Durch die neue Programmpolitik sollen der Redaktion des Kleinen Fernsehspiels auch finanzielle Spielräume erwachsen.- für einen mittellangen Film werden vielleicht nur 200.000 Euro benötigt, 600.000 fließen dann in einen Langfilm. "Bei Auftragsproduktionen steht in der Regel weniger Geld für einen Spielfilm zur Verfügung als bei Kinokoproduktionen" kündigt Claudia Tronnier an. Im Durchschnitt flossen in den vergangenen Jahren 800.000 Euro in Kinokoproduktionen, zu denen oft auch Förderer ihren Teil beitrugen. "Wir haben aber auch die Chance, künftig in einzelne Projekte stärker zu investieren, denen wir ein hohes Potential zutrauen. Denn wir verspüren eine große Offenheit im Haus, der Redaktion Sendeplätze im Hauptabendprogramm einzuräumen." So wird die Sommerreihe "Gefühlsecht", die am 14. Juli zum gewohnt späten Sendeplatz mit "Leroy" startet, am 02. August um 20.15 Uhr mit "So glücklich war ich noch nie" beendet. "Wir haben Signale aus dem Haus, dass wir im Frühherbst diesen Platz ein zweites Mal bespielen können. "Alexander Adolphs Hochstaplerdrama ist eine der wenigen Kinokoproduktionen der Redaktion, die zwei Jahre nach Dreh gesendet werden kann.

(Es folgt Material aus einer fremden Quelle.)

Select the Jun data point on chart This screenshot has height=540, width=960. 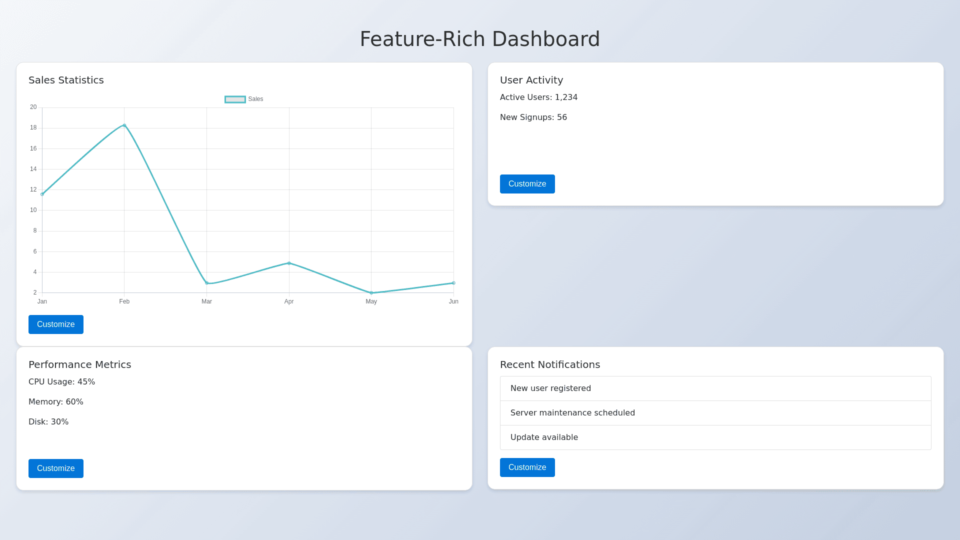pyautogui.click(x=453, y=283)
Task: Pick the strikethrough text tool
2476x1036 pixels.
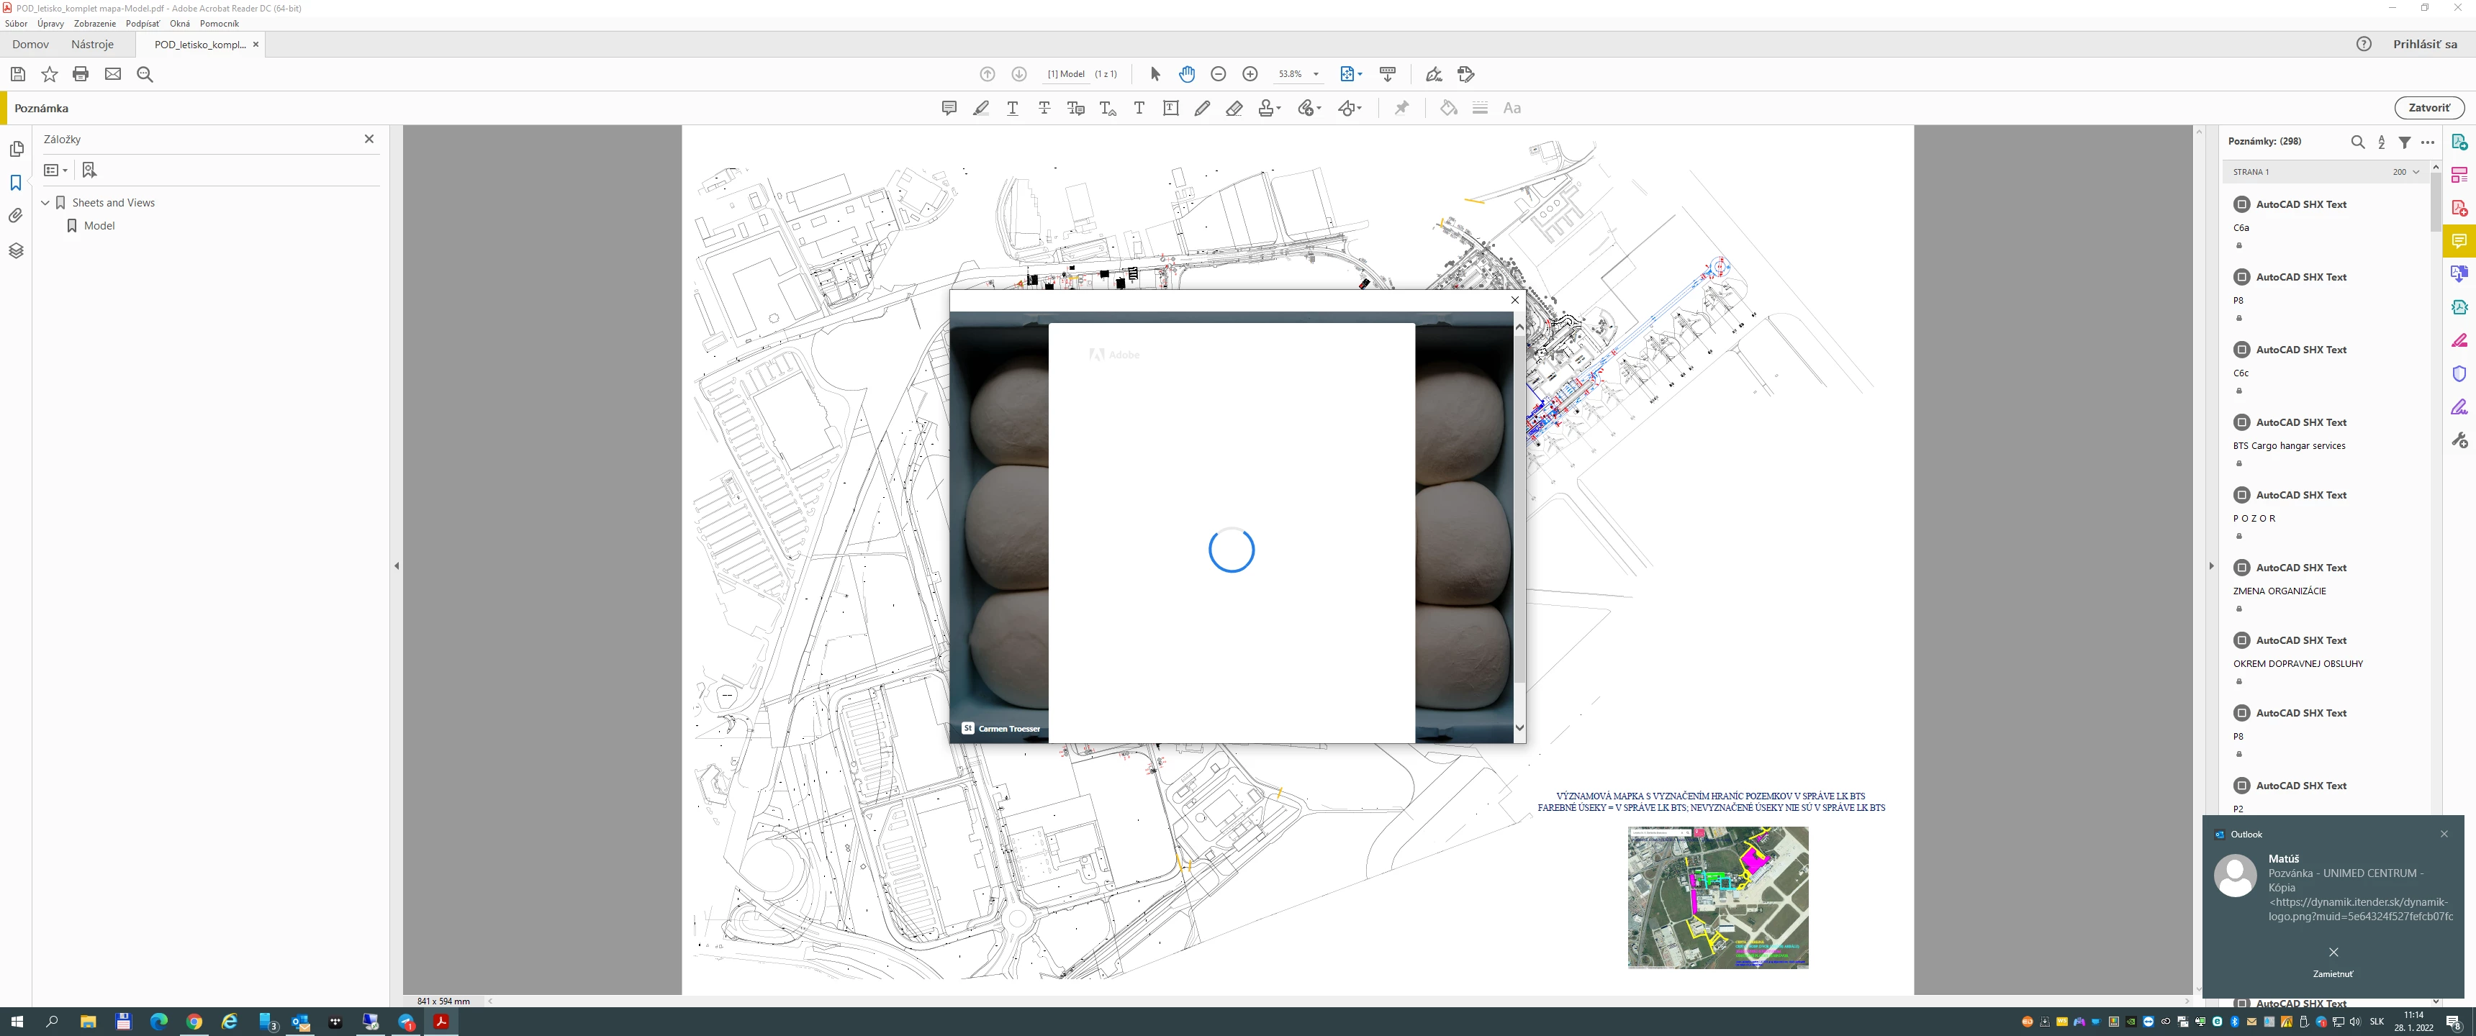Action: pyautogui.click(x=1044, y=108)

Das Zweite erhielt für den Film eine Ausnahmegenehmigung, die gesetzlich vorgeschriebenen 18 Monate zwischen Kinostart und Ausstrahlung zu verkürzen. "Regionale Filmförderer sind dafür sehr offen. Bei der Filmförderungsanstalt, die auch für Anträge auf Grund der Förderung durch den Staatsminister für Kultur und Medien verantwortlich ist, ist das schwieriger", so erzählt Claudia Tronnier. "Ich würde mir wünschen, für Nachwuchsfilme generell über andere Regelungen nachzudenken." Für die Redaktion ist dies aber nicht der ausschlaggebende Grund, die Zahl der Kinokoproduktionen herunterzufahren. "Viele Filme wandern lange über Festivals und die Starttermine werden verschoben. Andere finden nur schwer einen Verleih, werden mit wenigen Kopien gestartet und verschwinden nach zwei drei Wochen aus dem Programm. Relevante Zuschauerzahlen erreichen sie im derzeitigen Kinomarkt leider nicht.

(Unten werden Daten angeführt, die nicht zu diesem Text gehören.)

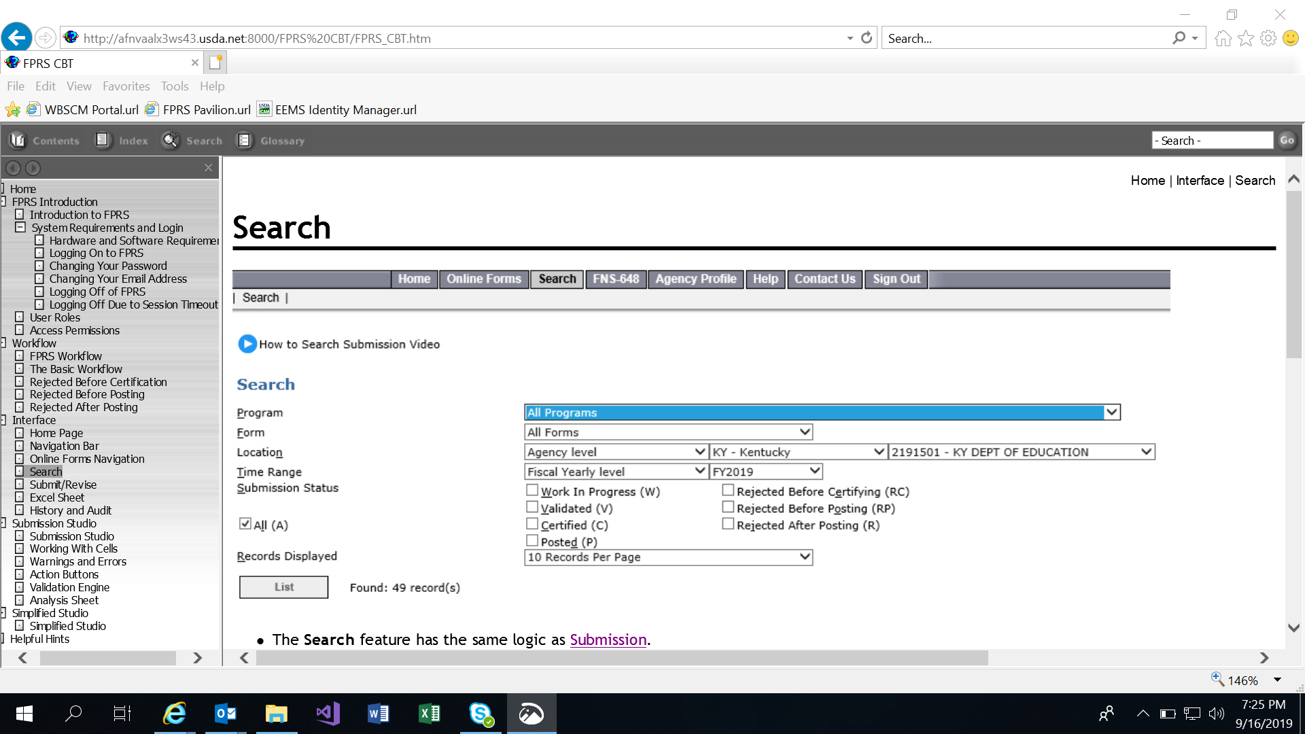The height and width of the screenshot is (734, 1305).
Task: Click the Go search button
Action: [x=1287, y=140]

Diese Unwägbarkeiten erschweren aber die Planung beim ZDF. "Wir müssen mitunter drei bis vier Jahre mit der Ausstrahlung der Filme nach Fertigstellung warten. Filme können dann ihre inhaltliche und künstlerische Relevanz eingebüßt haben. Außerdem haben die Verzögerungen der Kinostarttermine bei uns zu einem Berg von neuen Filmen geführt, den wir erst mal ausstrahlen wollen und müssen. " Für viele Filmemacher, die ihre ersten Schritte bereits hinter sich haben, ist die Neuausrichtung des Sendeplatzes eine bittere Pille. Bis zu drei Mal konnten sie in einzelnen Fällen bislang mit der Redaktion zusammenarbeiten. "Beim dritten Film kommt es bei Kinokoproduktionen künftig noch einmal mehr auf den Stoff an, denn die Konkurrenz wird noch größer." Die Zusage eines Senders ist meist der erste Schritt, um weitere Förderer von der Güte des Projekts zu überzeugen. Im Moment spüren vor allem die Dokumentarfilmregisseure- und Produzenten die neue Richtung, für deren Filme in diesem Jahr noch finanzielle Mittel zur Verfügung stehen. Spielfilme werden erst ab 2011 betroffen sein. Für Regisseure und Produzenten bedeutet dies umzudisponieren und die Budgets neu zu planen.